Mass-conserving solutions to the Smoluchowski coagulation equation with singular kernel

TL;DR

This paper constructs global weak solutions to the Smoluchowski coagulation equation with singular kernels, allowing for infinite initial moments and proving mass conservation under broader conditions than previous studies.

Contribution

It extends the existence of mass-conserving solutions to the SCE with singular kernels, including linear growth at infinity and infinite initial second moments.

Findings

Constructed global weak solutions with singular kernels.

Proved all weak solutions are mass-conserving.
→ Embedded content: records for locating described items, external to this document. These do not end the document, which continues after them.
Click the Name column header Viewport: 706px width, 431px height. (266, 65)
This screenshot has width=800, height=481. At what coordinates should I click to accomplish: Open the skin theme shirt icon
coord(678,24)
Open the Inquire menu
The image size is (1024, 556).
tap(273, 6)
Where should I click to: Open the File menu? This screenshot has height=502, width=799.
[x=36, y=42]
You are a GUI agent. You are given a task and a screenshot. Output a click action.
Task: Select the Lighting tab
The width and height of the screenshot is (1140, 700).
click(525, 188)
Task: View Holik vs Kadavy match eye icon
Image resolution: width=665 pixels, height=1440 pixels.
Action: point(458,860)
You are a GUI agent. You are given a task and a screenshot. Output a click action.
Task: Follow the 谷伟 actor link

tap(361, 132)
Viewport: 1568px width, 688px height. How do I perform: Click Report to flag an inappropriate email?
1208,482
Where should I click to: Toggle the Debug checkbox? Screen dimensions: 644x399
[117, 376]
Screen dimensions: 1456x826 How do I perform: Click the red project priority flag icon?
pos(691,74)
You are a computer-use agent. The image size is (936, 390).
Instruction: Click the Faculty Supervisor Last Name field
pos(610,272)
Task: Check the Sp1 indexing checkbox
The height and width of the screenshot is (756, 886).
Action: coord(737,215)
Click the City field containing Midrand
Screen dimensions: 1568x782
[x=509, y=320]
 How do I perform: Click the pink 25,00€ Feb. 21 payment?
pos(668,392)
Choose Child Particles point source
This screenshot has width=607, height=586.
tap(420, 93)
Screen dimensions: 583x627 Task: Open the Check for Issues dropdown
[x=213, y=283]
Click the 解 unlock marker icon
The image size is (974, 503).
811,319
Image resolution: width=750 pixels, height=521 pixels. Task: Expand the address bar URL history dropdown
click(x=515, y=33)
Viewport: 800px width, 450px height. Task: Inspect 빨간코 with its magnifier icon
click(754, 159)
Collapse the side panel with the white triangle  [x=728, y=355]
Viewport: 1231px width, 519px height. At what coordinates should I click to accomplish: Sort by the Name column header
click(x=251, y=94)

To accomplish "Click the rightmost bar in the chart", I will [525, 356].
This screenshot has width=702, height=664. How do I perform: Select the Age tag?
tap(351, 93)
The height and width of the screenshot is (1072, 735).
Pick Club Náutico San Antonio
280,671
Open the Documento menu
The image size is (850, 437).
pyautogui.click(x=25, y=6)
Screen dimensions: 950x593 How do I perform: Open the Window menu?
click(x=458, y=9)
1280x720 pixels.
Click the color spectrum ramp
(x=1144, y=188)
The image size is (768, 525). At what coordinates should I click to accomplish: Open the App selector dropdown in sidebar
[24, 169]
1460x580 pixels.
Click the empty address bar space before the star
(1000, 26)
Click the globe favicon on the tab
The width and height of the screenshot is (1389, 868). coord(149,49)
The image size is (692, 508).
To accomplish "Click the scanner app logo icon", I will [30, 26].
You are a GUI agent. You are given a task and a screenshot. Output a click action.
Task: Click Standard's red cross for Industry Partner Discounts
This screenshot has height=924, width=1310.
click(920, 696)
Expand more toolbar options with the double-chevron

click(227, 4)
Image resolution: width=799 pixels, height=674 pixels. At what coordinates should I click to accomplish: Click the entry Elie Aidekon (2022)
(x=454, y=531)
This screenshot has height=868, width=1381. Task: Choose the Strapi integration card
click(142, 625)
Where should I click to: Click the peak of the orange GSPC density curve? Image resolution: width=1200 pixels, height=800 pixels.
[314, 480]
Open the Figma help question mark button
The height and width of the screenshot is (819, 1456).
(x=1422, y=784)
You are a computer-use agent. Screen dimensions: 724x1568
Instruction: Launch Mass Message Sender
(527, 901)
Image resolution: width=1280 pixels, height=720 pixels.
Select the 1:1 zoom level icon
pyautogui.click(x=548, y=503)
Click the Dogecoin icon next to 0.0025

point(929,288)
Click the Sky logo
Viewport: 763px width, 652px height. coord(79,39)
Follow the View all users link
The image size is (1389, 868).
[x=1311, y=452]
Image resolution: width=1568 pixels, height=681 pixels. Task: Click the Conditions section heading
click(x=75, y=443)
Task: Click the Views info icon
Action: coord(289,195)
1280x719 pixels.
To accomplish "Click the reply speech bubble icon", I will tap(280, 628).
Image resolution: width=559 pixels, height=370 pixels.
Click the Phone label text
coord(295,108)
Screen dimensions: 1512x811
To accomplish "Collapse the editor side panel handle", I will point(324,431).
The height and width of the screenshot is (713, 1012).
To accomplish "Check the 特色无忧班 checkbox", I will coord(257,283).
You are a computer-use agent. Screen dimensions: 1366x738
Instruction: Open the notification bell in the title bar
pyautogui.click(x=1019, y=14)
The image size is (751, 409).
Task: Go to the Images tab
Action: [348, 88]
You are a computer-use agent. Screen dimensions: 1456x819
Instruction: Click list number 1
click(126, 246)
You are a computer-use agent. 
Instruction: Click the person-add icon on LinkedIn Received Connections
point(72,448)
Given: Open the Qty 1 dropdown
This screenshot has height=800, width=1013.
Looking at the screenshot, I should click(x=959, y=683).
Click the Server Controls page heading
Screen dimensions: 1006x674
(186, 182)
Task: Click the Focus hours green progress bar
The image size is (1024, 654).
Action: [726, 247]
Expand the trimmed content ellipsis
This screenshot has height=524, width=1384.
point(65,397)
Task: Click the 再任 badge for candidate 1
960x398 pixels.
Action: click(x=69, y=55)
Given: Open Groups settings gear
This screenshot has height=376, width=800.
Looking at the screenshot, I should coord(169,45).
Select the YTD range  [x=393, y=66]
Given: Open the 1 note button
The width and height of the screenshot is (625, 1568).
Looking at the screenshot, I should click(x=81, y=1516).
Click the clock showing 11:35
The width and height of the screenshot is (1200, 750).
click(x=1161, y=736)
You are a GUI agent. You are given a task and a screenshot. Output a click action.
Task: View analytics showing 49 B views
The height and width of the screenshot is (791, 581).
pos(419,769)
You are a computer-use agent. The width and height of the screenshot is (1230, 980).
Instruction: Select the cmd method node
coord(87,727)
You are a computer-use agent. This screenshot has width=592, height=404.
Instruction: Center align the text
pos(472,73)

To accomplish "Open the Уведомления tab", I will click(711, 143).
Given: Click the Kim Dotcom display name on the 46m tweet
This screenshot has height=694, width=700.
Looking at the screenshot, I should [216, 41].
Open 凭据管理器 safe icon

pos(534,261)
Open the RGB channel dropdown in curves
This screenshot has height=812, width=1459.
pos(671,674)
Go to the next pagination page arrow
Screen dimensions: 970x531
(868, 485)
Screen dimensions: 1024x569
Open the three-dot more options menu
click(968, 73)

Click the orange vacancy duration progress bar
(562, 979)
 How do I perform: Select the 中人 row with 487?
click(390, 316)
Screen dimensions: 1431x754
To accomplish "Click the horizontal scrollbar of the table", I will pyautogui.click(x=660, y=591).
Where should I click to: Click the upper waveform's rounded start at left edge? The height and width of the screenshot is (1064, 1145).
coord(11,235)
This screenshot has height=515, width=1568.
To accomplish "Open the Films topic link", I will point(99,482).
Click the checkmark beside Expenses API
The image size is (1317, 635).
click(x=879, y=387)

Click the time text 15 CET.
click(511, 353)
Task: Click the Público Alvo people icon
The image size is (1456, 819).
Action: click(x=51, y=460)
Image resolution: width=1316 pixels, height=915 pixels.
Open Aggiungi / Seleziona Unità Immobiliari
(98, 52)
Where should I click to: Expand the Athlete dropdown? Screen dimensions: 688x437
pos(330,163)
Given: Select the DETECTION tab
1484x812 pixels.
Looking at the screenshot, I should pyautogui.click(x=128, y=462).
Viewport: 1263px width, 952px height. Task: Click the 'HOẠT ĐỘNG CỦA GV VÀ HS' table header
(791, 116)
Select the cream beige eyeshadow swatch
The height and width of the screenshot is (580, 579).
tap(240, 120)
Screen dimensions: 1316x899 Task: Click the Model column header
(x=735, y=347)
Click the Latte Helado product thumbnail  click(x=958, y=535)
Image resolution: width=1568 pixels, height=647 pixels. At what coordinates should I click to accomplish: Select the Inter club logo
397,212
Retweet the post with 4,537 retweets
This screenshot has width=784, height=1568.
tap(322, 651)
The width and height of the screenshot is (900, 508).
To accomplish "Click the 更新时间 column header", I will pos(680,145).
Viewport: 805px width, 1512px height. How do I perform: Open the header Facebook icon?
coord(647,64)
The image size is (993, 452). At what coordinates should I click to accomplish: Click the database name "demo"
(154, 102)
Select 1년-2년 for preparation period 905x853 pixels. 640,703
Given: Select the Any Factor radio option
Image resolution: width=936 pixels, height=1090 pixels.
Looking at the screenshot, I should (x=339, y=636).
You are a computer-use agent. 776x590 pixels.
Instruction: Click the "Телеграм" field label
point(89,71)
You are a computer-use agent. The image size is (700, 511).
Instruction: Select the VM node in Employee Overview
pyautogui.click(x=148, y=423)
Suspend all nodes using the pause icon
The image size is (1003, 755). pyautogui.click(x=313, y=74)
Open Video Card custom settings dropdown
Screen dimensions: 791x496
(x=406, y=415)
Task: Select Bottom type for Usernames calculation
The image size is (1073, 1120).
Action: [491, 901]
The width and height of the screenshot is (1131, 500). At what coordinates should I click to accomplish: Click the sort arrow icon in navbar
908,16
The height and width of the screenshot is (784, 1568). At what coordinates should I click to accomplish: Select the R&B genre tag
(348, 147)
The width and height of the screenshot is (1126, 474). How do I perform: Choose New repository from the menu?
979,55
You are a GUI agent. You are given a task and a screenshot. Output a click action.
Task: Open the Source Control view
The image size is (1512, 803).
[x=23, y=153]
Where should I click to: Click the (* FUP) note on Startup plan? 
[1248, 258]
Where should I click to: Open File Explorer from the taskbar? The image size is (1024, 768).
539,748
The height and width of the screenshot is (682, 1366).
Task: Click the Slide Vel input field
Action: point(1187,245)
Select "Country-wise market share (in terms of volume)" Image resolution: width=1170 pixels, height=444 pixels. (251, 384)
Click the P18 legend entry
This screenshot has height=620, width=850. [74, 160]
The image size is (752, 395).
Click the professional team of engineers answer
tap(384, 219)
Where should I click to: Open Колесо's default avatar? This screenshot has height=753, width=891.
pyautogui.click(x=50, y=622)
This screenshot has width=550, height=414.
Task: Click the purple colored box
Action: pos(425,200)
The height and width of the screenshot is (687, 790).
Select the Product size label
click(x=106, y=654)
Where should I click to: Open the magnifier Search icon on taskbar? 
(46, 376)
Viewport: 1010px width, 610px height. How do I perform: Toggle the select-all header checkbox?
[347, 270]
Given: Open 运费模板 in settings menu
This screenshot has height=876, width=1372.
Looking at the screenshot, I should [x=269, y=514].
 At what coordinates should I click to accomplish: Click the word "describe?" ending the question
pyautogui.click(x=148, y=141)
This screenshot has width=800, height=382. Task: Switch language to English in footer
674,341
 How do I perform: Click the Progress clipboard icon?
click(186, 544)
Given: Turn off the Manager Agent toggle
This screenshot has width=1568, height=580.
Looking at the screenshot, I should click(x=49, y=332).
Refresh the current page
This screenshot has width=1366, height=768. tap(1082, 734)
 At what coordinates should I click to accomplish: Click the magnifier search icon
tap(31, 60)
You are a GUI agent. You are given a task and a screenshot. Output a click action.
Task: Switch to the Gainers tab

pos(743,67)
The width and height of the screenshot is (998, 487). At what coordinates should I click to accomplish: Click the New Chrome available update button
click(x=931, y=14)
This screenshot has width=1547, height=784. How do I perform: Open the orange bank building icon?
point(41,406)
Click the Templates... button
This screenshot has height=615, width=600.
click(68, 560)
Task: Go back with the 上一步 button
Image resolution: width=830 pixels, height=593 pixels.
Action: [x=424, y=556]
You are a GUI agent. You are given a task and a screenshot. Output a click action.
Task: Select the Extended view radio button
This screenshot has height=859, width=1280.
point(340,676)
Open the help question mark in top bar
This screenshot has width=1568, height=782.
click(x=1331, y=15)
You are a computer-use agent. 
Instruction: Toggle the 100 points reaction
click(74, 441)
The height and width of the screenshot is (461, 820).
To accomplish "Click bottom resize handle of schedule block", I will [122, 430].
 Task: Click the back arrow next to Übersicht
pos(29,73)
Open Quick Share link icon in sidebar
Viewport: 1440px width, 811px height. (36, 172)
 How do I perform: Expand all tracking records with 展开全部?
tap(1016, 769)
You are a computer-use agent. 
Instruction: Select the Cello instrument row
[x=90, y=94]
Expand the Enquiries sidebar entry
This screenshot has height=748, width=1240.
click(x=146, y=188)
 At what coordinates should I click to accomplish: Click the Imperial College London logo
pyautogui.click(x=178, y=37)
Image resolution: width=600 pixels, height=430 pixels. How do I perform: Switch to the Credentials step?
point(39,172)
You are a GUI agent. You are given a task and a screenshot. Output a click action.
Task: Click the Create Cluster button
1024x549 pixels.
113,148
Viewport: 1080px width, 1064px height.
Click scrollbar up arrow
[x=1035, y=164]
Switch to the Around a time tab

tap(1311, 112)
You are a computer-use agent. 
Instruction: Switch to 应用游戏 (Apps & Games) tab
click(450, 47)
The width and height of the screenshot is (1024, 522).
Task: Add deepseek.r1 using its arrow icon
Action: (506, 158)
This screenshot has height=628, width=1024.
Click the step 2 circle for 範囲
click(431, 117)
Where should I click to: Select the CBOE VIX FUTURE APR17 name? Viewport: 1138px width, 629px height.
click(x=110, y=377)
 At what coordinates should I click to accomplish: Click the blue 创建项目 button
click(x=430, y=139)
Included kernels with linear growth at infinity.

Abstract

Global weak solutions to the continuous Smoluchowski coagulation equation (SCE) are constructed for coagulation kernels featuring an algebraic singularity for small volumes and growing linearly for large volumes, thereby extending previous results obtained in Norris (1999) and Cueto Camejo \& Warnecke (2015). In particular, linear growth at infinity of the coagulation kernel is included and the initial condition may have an infinite second moment. Furthermore, all weak solutions (in a suitable sense) including the ones constructed herein are shown to be mass-conserving, a property which was proved in Norris (1999) under stronger assumptions. The existence proof relies on a weak compactness method in $L^1$ and a by-product of the analysis is that both conservative and non-conservative approximations to the SCE lead to weak solutions which are then mass-conserving.